The global COVID-19 pandemic presented unprecedented challenges to healthcare service provision. The shortage of equipment, facilities and supplies to handle its spread necessitated rapid response as communities, businesses and economies were tested on almost every possible front. As the dust settles, Jabulile Nhlapo, Healthcare Lead & Principal Associate for WSP in Africa, considers the lessons learnt and the opportunities to preserve what was built in the healthcare arena.

During the pandemic, a number of interventions were put in place to promote the best possible scenario outcome for communities to survive, together. Across Africa, and around the world, large open-space venues were repurposed to manage the surge in infections in the face of immense uncertainty. WSP’s healthcare experts were among those who helped clients to prepare and respond in the short- and medium-term, while planning for every possible scenario in the long-term.

Amid these uncertain times, we drew on our long-established healthcare network to apply lessons learnt to our local context. We learnt to design and build facilities that could provide the necessary services, quickly. We learnt how to help our clients and communities prepare for a rapidly changing future and unforeseeable events.

As we look back now, perhaps the most important lesson for all of us in healthcare service provision is that it is possible to reach communities in which infrastructure tends to be lacking. If you have a clear idea of the necessary services, and a good plan for delivering those services, rural communities needn’t be left without access to primary care.

Testing facilities that are focused on prevalent yet treatable diseases, like malaria for example, can go a long way towards enabling basic, first-response care where it’s needed. Similarly, other non-communicable diseases, like diabetes, heart and lung diseases and cancer are a growing issue that we are not adequately prepared for on the continent.

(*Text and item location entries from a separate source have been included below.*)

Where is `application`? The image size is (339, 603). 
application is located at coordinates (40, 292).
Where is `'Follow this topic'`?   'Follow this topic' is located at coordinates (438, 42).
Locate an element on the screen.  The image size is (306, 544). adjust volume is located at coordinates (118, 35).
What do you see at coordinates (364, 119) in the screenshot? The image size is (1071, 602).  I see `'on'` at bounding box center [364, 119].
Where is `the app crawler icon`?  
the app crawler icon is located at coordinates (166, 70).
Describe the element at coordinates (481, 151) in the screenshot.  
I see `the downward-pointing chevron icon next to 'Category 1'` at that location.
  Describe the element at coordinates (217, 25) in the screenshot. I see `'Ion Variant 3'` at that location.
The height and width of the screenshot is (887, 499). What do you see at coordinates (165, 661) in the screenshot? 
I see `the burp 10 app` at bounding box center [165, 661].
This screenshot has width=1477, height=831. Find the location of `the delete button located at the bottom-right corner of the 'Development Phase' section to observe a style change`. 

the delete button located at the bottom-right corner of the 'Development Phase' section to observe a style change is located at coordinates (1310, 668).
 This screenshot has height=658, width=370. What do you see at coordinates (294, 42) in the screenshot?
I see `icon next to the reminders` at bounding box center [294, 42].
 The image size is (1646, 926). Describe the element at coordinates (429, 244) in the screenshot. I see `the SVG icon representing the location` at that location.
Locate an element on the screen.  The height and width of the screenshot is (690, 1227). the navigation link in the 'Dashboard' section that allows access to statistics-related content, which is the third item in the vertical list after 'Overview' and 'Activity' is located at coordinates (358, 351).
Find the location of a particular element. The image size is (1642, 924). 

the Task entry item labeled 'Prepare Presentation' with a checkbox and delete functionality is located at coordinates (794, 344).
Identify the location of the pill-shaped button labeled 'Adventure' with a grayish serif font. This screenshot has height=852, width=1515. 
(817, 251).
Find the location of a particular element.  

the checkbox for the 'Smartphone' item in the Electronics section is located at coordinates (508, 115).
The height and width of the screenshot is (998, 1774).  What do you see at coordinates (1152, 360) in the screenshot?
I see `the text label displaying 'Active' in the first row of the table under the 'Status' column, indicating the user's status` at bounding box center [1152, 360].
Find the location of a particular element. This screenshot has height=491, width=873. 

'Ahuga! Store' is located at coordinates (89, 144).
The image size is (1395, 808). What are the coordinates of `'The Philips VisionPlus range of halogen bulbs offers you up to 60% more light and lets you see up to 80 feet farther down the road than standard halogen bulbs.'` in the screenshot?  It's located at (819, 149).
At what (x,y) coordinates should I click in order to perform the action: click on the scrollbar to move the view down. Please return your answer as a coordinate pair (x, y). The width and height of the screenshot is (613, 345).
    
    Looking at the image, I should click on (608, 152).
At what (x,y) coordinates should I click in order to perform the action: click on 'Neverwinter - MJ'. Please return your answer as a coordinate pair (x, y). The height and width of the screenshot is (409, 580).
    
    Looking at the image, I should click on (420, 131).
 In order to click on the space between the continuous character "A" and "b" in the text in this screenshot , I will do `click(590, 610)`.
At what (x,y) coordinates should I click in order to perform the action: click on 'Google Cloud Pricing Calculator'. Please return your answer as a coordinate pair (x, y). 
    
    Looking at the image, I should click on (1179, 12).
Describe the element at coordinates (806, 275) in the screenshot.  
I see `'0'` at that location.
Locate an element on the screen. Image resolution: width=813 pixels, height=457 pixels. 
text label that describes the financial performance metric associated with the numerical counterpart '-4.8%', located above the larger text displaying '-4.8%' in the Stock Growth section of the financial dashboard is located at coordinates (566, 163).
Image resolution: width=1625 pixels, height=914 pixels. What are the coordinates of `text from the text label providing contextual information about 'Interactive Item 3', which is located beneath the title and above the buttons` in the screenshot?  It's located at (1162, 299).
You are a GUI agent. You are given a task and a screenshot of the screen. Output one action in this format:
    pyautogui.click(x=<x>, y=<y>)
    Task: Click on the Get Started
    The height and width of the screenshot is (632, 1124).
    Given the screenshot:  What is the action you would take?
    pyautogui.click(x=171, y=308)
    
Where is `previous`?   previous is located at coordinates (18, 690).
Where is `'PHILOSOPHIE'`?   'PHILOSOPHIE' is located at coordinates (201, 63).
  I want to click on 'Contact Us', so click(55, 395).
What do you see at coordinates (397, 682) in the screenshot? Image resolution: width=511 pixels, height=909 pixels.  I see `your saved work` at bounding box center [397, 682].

In many rural communities, illnesses that needn’t be life-threatening are not addressed early enough because the patient lacks access to care and advice.

By the time they are ill enough to spend the money and travel long distances to the nearest hospital, their illness has likely become serious enough to be dangerous. So, could we apply the lessons from COVID-19 to establish testing centres and medical care facilities for known illnesses in these communities, and so enable earlier treatment?

Remote communities

Another important lesson is that in remote communities, functional facilities are better than state-of-the-art when the alternative is nothing. As built environment professionals, we must help our clients find the balance between leveraging on trends in digitalisation and sustainability to ensure cost-effective facilities that are purpose-built to meet the community’s needs.

To put this into context, our team has noted that there is a growing number of new medical precincts being developed in various parts of the continent. The aim is that these medical precincts will become regional centres of excellence, and thereby reduce the number of citizens needing to travel out of the continent for major procedures and treatment. There will thus be increased intracontinental specialist healthcare provision, which also aligns with the goal of creating a continent-wide market for the trade of goods and services.

Expanding on this, the smaller satellite and rural facilities also being developed will support closing the gaps within the overall healthcare eco-system.

Finally, we have learnt much about planning in the face of uncertainty. We have also had to think about how to design for the eventuality of a pandemic in our current hospitals and buildings designs. For example, for some projects we have designed a “Pandemic Mode” into the mechanical services to ensure the building is future proofed.

Coming through a pandemic has shifted the designer’s mindset into thinking even more about the adaptability of current solutions. The client is also more open to understanding how their facilities can be ‘future-proofed’, even in the case where it involves a slight cost increase or additional system control measures.

It may be tempting to discard our pandemic experience. It was, after all, a traumatic time for all of humanity and one that we (understandably) may want to forget. But there are both lessons, and physical facilities, that we would do well to preserve.